Enviado por José Carlos Celaya


Partes: 1, 2

    Y allí estaba él, sentado a la mesa de ese bar, mirando la llovizna que caía sin cesar sobre el capot de su taxi, fumando ante un café que hacía rato se había enfriado, tratando de entender lo absurdo de la vida a través de la interpretación de unos hechos, como si al encontrarle el sentido pudiera encontrar alguna lógica en la muerte de su esposa. Aunque no era la muerte de su esposa lo que lo abrumaba. Eso ya lo tenía incrustado en su memoria, como una laceración en carne viva en el tejido del recuerdo.

    No, él trataba de entender algo, y al tratar de comprender aparecía nítida una imagen, y no era una imagen reciente, no era el recuerdo de algo que hubiera sucedido hacía poco tiempo, sino de algo que había sucedido hacía dos años, más o menos.

    Ella comenzó a retirar las plantas de la escalera.

    Y sin embargo, en su esfuerzo por tratar de discernir el significado de ese hecho, su mente viajó hacia mucho más atrás en el tiempo. En aquel entonces ellos, él y su esposa, ahora muerta, tenían un almacén en Villa Crespo. No eran jóvenes, ni casi jóvenes siquiera.
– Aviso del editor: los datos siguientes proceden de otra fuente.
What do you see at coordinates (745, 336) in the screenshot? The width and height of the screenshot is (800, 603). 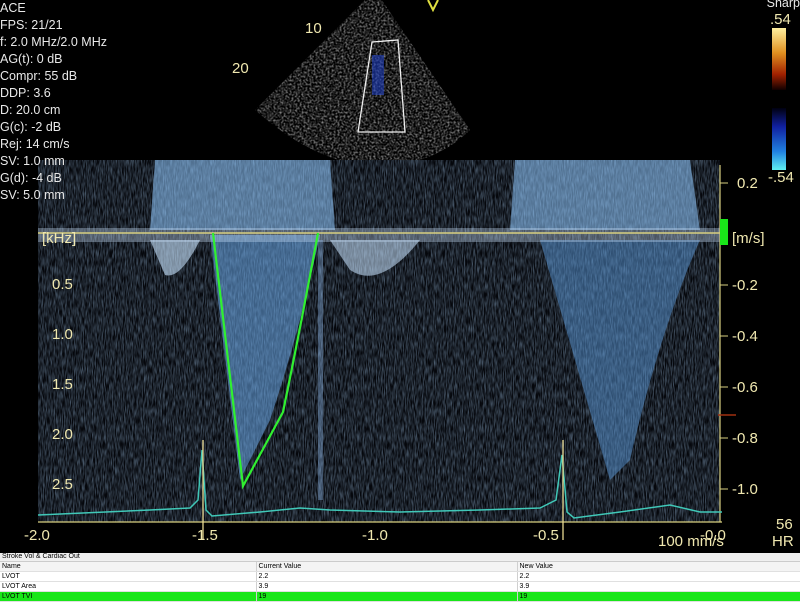 I see `right-tick-label: -0.4` at bounding box center [745, 336].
El tenía treinta y ocho años y ella treinta y dos, y hacía cinco que estaban casados, y después de muchas visitas a diferentes especialistas sabían que no tendrían hijos, o al menos sabían —los dos lo sabían aunque nunca lo hubiesen hablado— que ella nunca quedaría embarazada. Y tres años antes habían comenzado los trámites de adopción, que se dilataron en esperas y esperanzas frustradas, en visitas a orfanatos e institutos, y llenaron papeles y formularios y tuvieron entrevistas con asistentes sociales y empleados de juzgado, y cuando pensaban que todo eso no llevaría a nada, fue que apareció aquella muchacha correntina.

    El estaba en lo que ellos llamaban el depósito, un sótano amplio debajo del almacén, donde guardaban los cajones de soda y los de gaseosa y su esposa lo llamó y el creyó que ella se había golpeado o algo así, y subió apresurado las escaleras y se topó con aquella muchacha, arropada con un vestido corto de colores chillones y zapatillas gastadas, que paladeaba un vaso de gaseosa que su esposa, seguramente, le había servido. Su esposa le hizo saber que la muchacha estaba embarazada y que en el barrio, en Villa Crespo, le habían dicho que ellos no tenían hijos y la muchacha les proponía que se quedaran con el hijo que ella llevaba en su vientre, ya que ella no lo podría criar y lo mejor era que lo criaran ellos. Y fue en ese momento que él se dio cuenta de que la muchacha estaba embarazada, de más de cinco meses, siete seguramente. Y la muchacha les contaba que ella ya lo tenía todo arreglado.

    Fue así que viajaron a Monte Caseros, el pueblo donde vivía la muchacha, y se alojaron en un hotel y todas las tardes, cuando bajaba el sol, salían los tres a caminar, y su esposa le compró a ella ropas nuevas y zapatos y zapatillas, y un día hablaron con un médico, y le dieron dinero, no mucho, y cuando nació la criatura, un varón, lo anotaron como si lo hubiese tenido su esposa, y el mismo médico firmó los papeles que ellos presentaron en el registro civil y unos días después ellos tres, él, su esposa, y un hermoso bebé, se embarcaban en el micro que los traería de vuelta a Buenos Aires.

    Entonces se mudaron de barrio, vendieron la casa de Corrientes y Sánchez de Bustamante, sospechando que en algún momento podrían ser objeto de un chantaje, cosa que nunca ocurrió ya que la muchacha desapareció de sus vidas con tanta premura como había aparecido. Algo así como un ángel extraño que les había venido a traer lo que ellos más querían en la vida.

    Un hijo, un varón que fue creciendo, desde la cuna y ellos ya no tenían el almacén puesto que lo habían vendido y con la plata de la venta él había comprado un taxi, y se mudó a Devoto: un pehache de tres habitaciones, con un patio cubierto por un viejo toldo plegable, de aluminio, que tenia descompuesto el mecanismo y por lo tanto nunca se podía plegar, lo cual al fin y al cabo era una ventaja, ya que Juanjo podía jugar en el patio aunque lloviese, y su esposa iba agregando una planta en la escalera por cada año que cumplía Juanjo.